Jawbone stuck on tight leash with BlackRock loan

If there's one mantra everyone should be telling themselves on a daily basis its that "there is no easy money." Jawbone seems to be quite well aware of that, as its latest loan came with some rough terms, Business Insider finds.

In an analysis of start-ups conducted for Business Insider by Mattermark, Jawbone was one of the "unicorns" - companies with private-market valuations of greater than $1 billion (£650m) - seen to be at the greatest risk of failure, it says in the report.

Back in February, the company raised $300 million (£193m), but as we now know, that was not an equity investment, but instead a loan from BlackRock, the American multinational investment management corporation.

As reported by Bloomberg View, the loan came with some rough terms: “BlackRock would be paid before vendors, other lenders and equity holders, including Andreessen Horowitz, one of Jawbone's most prominent venture investors. Public filings show that previous lenders Wells Fargo and Silver Lake, a private equity firm, ended loan agreements with Jawbone at the same time that the BlackRock deal was done.”

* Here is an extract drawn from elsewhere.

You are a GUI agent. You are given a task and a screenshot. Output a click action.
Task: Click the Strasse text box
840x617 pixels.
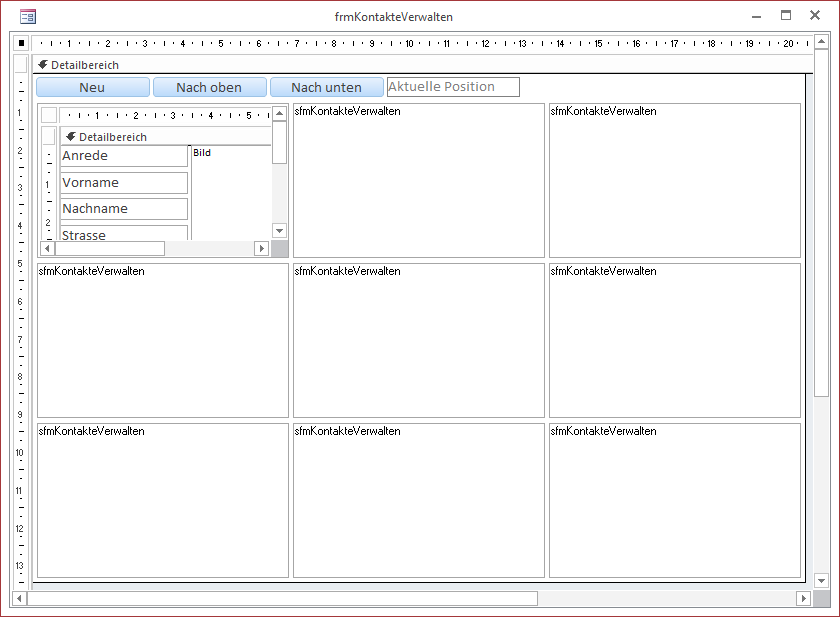[124, 232]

The report also said that with such loans, companies usually don’t get the entire deal at once, but instead the funds get released over time.

"Companies that take these sorts of huge loans are usually allowed to draw them down when they hit milestones based on a well-thought-out business plan that was created with the lender," Bloomberg View quotes Goodwin Procter lawyer Michael Pappone.

Jawbone is still not in calm waters, but it is swimming and is not ready to go under just yet.